◆ **Given information**:
= = = =

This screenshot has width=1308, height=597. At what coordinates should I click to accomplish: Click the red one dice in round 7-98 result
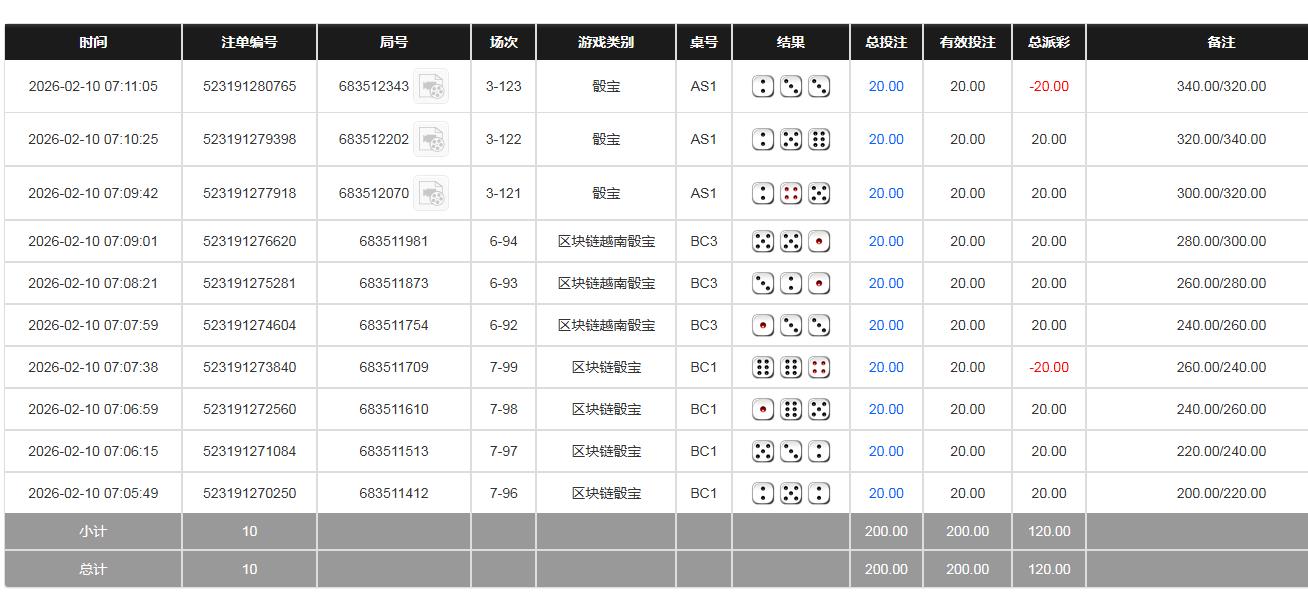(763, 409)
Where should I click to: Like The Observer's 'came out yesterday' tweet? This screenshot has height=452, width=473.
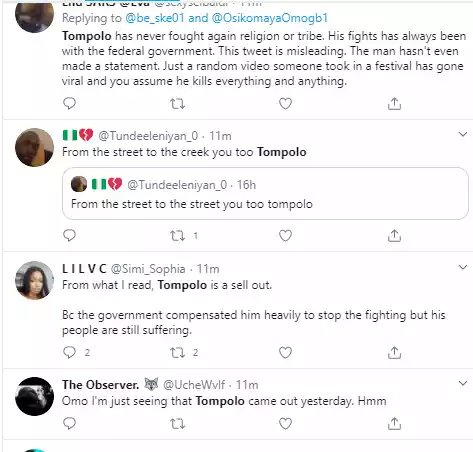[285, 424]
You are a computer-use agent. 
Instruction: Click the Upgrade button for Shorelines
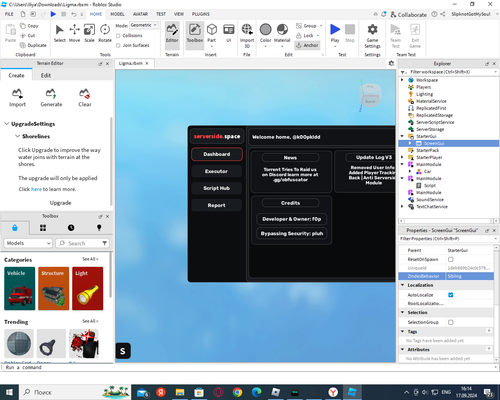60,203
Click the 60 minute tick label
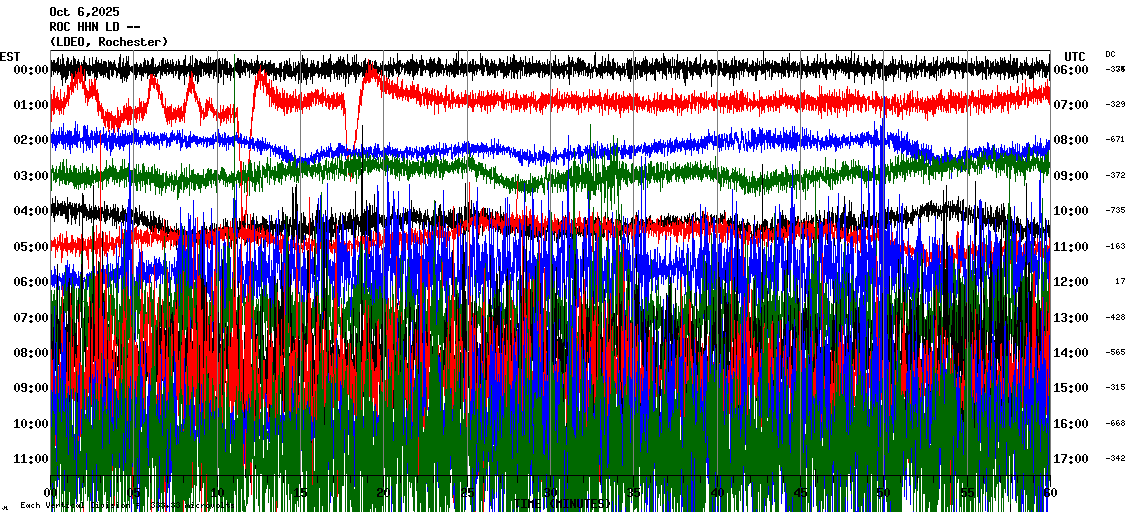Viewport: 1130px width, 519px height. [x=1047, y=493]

= = = =

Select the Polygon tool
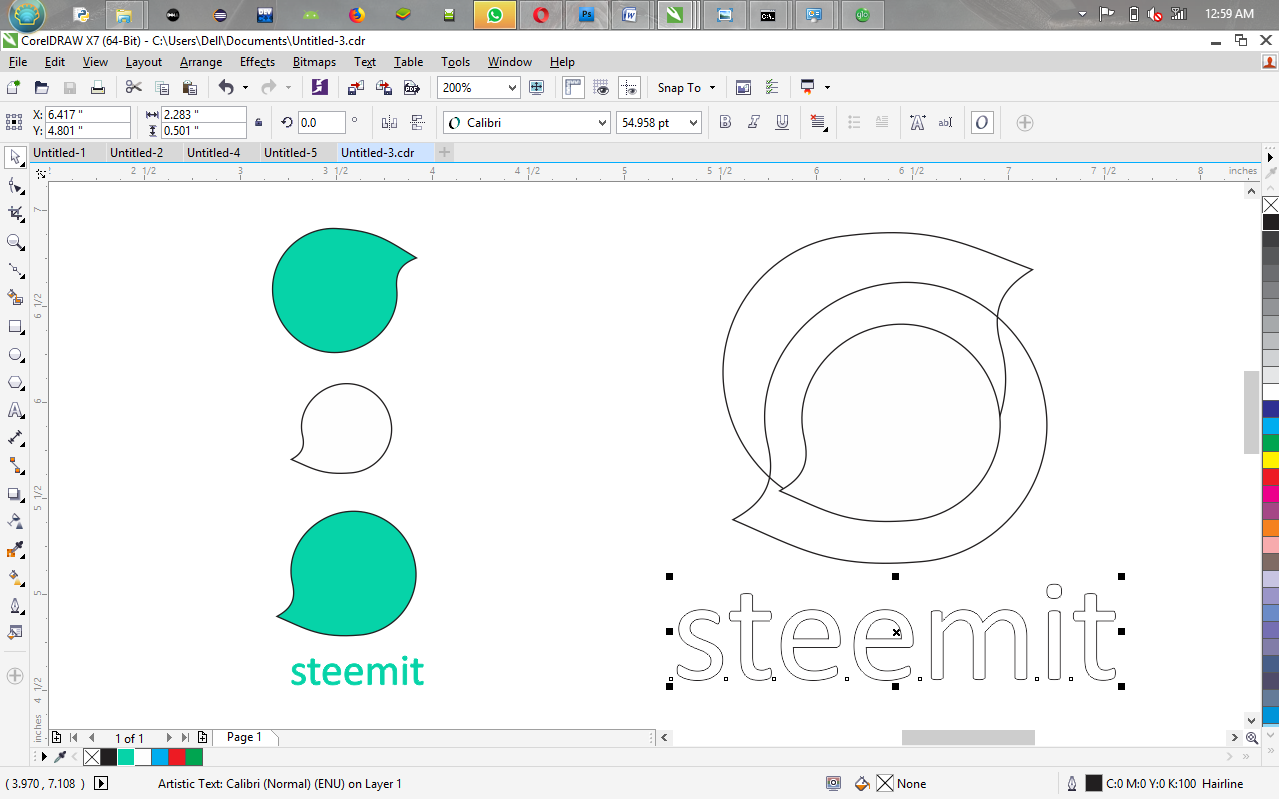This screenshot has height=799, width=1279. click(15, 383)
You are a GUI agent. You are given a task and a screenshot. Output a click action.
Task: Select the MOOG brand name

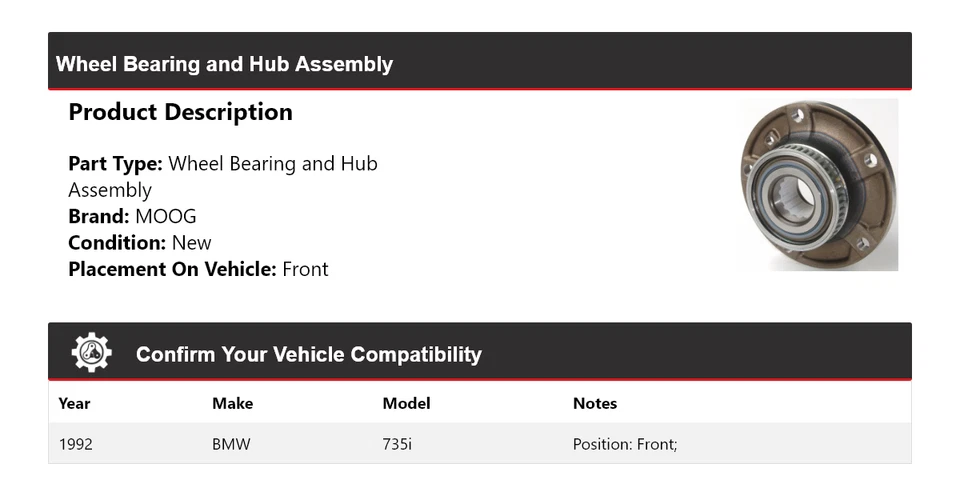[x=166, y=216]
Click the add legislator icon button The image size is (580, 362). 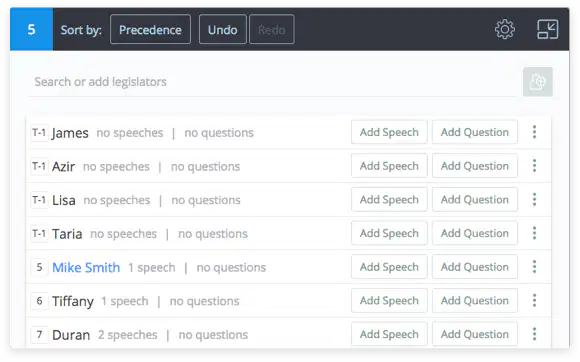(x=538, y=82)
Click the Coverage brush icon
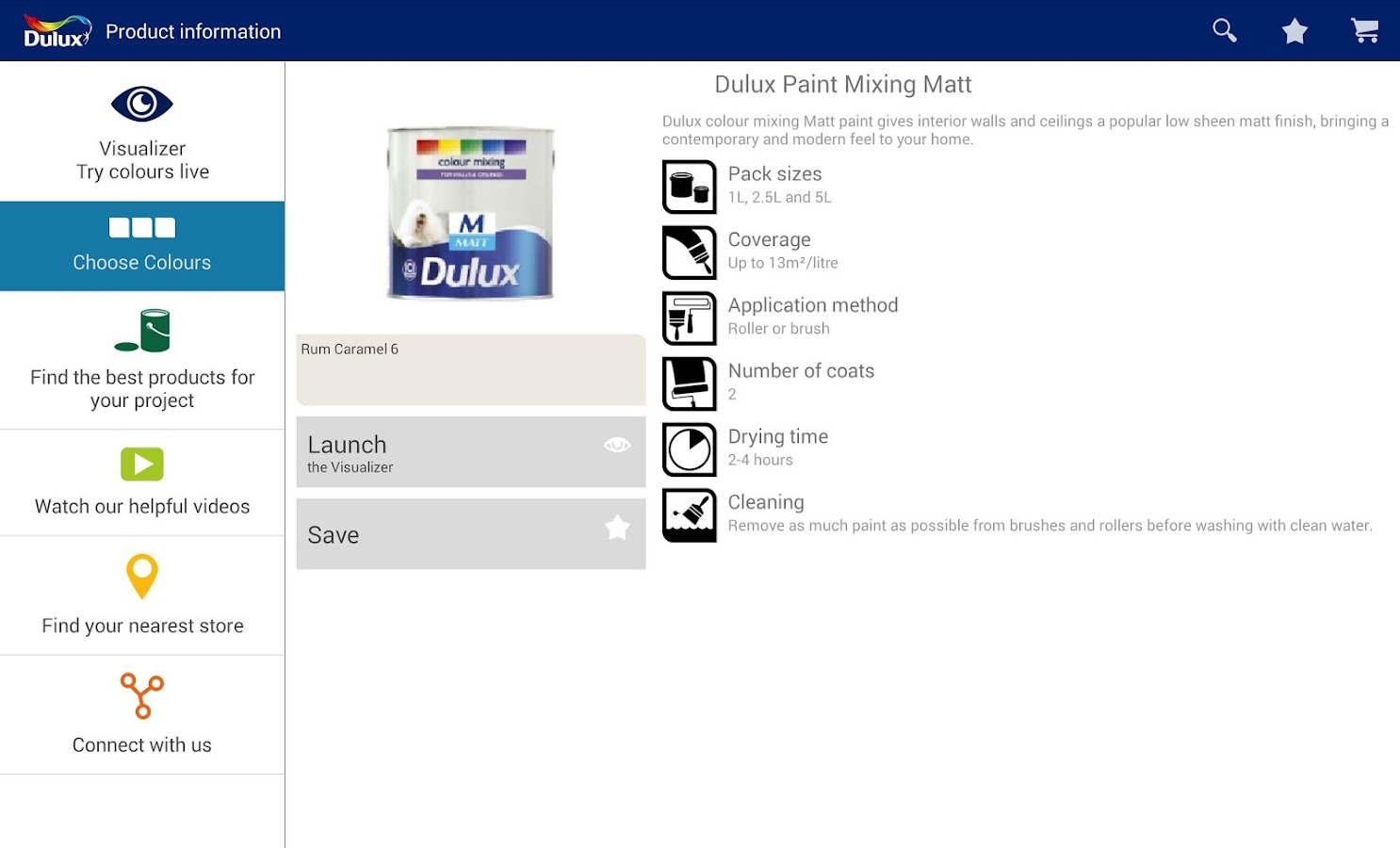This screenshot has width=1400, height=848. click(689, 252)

= = = =

◆ **Problem requirements**: Copy, from the material above, each line in which the string "agent" occurs.

◆ **Task solution**:
You are a computer-use agent. 
You are a GUI agent. You are given a task and a screenshot. Output a click action.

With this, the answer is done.